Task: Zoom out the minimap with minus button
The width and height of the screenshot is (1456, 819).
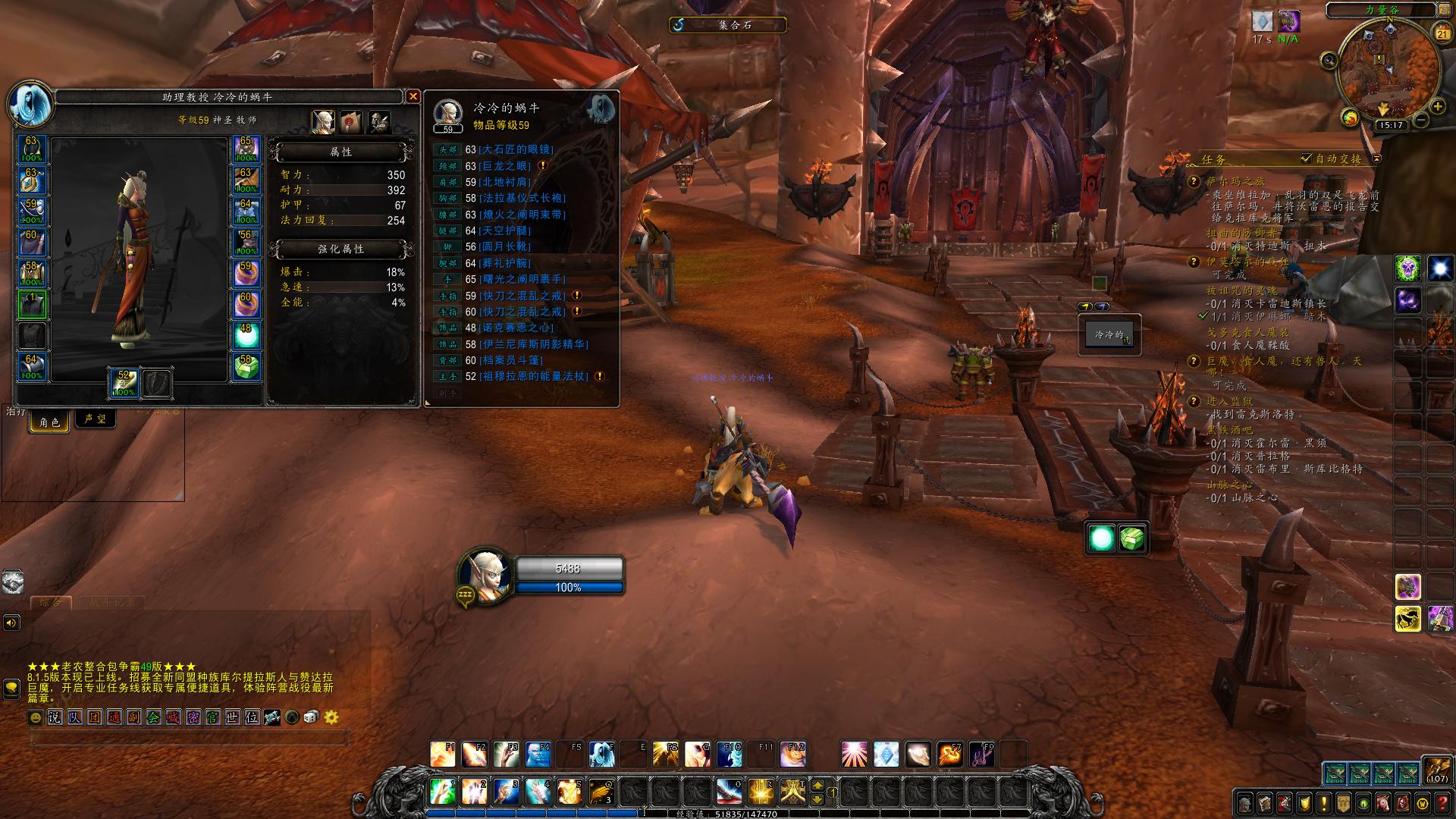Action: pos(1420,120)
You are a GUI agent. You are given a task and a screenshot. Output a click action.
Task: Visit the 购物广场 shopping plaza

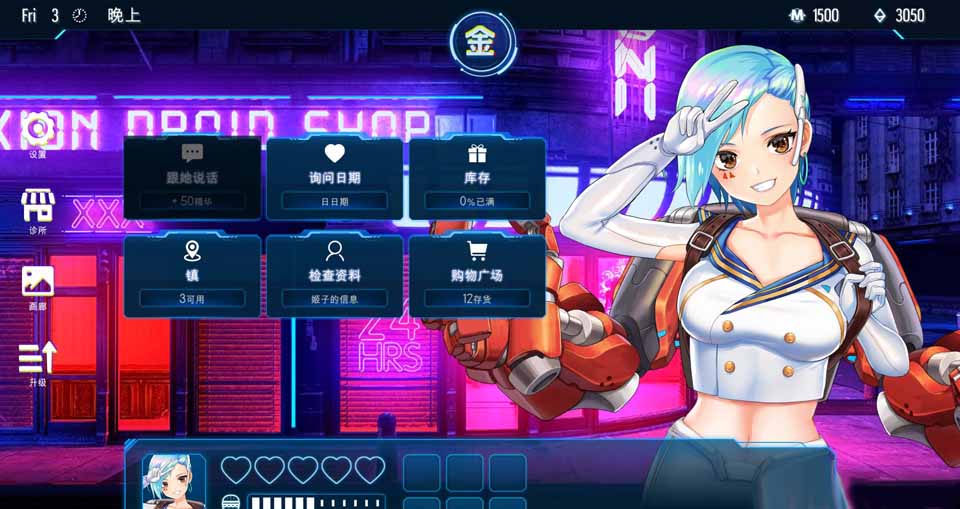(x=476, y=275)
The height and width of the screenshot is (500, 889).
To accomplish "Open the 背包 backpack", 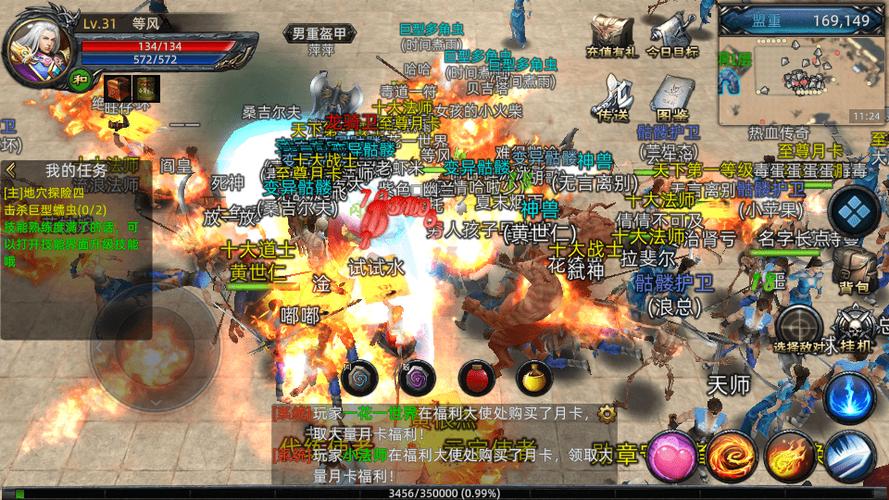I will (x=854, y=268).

What to produce: Copy out, verbatim, each line of the material above that contains the string "height". Matching is case-sensitive.

Correct output:
The width and height of the screenshot is (1456, 819).
The height and width of the screenshot is (500, 889).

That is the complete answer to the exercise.